Он засуетился, встал, вышел на кухню, стал шарить на столе: уходя поутру в Смольный, он не подумал о предстоящей ночи, и теперь ему нечем было накормить несчастного ребенка, кроме чайной колбасы с хлебом. Он сделал несколько бутербродов и красиво разложил их на тарелочке. Сердце его колотилось так, что он ощущал его удары в пальцах рук, в висках; глаза застил красноватый туман... Это было чистое, прекрасное вожделение, ничего общего не имевшее с той темной и извращенной страстью, что когда-то влекла его к подлой суке Спиридоновой. Чайник уже пускал пар; нагрузившись тарелками и чашками, он вошел в комнату... Посуда со звоном обрушилась на пол.
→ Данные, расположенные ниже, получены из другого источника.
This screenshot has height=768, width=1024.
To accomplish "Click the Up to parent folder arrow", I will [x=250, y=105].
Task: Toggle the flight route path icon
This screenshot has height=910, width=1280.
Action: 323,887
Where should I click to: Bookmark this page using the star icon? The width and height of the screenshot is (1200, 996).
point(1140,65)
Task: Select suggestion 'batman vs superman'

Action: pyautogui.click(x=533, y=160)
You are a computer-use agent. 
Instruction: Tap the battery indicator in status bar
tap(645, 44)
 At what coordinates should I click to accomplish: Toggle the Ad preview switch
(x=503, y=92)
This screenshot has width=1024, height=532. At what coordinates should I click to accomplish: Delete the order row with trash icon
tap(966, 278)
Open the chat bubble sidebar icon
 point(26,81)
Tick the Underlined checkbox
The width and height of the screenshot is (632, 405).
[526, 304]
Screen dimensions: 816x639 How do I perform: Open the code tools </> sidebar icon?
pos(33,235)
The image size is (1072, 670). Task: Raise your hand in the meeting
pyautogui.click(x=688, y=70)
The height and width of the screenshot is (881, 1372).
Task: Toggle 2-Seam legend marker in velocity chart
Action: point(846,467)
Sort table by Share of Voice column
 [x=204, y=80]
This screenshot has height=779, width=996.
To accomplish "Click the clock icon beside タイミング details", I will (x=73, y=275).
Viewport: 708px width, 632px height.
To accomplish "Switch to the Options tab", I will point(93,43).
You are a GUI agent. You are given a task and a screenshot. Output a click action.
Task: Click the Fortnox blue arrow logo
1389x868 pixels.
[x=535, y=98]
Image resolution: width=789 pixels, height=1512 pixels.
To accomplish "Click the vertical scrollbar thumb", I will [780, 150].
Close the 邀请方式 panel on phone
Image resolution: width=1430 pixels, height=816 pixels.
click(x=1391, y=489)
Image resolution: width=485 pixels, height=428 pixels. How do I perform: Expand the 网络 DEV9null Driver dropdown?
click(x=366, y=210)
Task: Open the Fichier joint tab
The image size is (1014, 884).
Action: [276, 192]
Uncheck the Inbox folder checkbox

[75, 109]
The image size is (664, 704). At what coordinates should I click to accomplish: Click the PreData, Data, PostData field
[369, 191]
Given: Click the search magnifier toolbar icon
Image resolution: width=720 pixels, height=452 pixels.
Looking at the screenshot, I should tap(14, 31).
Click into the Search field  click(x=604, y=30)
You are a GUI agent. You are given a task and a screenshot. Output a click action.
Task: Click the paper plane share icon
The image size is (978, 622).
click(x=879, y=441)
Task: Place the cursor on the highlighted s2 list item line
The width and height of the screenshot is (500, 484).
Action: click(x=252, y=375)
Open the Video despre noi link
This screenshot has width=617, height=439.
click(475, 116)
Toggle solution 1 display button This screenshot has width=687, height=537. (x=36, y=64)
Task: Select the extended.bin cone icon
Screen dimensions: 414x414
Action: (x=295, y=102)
Милая гостья сидела в кресле в наглой, развязной позе, закинув ногу на ногу, покачивая носком башмачка; рука ее крепко сжимала рукоять револьвера, и ствол был нацелен Феликсу Эдмундовичу прямо между глаз.
— Руки за голову, — скомандовала она.
«Налетчица, воровка!» Шокированный, он повиновался; а в следующую секунду глаза его от изумления едва не вылезли из орбит: девчонка сорвала с себя платок, быстрым движением сбросила лохмотья, и взору его предстал насмешливо улыбающийся, невозмутимый и так хорошо знакомый молодой князь Юсупов... Феликс Эдмундович потерял дар речи; ему казалось, что он сходит с ума. Не выпуская из правой руки револьвера, Юсупов другой рукой ловко распустил закатанные до колен брюки, отряхнулся и сказал:
— А теперь будьте так любезны, встаньте лицом к стене. Заранее приношу свои извинения, но я вынужден вас обыскать. Нагнитесь, пожалуйста... Нет, не возражайте и не делайте резких движений: я ведь со страху и выстрелить могу. Ноги чуть шире... Да не дрожите вы так, я вас не укушу, и не виляйте бедрами, пожалуйста: это можно истолковать превратно...
Револьвер упирался в спину Дзержинского; он почти физически ощутил, как пуля вырывается из ствола и проделывает дыру в его внутренностях, и не пытался сопротивляться; скрипя зубами, умирая от бессильной ярости, стоял он в унизительной позе, пока ловкая рука обшаривала его карманы, извлекая из них поочередно маузер, наган, два кольта, хирургический скальпель, пассатижи, удавку, плеть и маникюрные щипчики.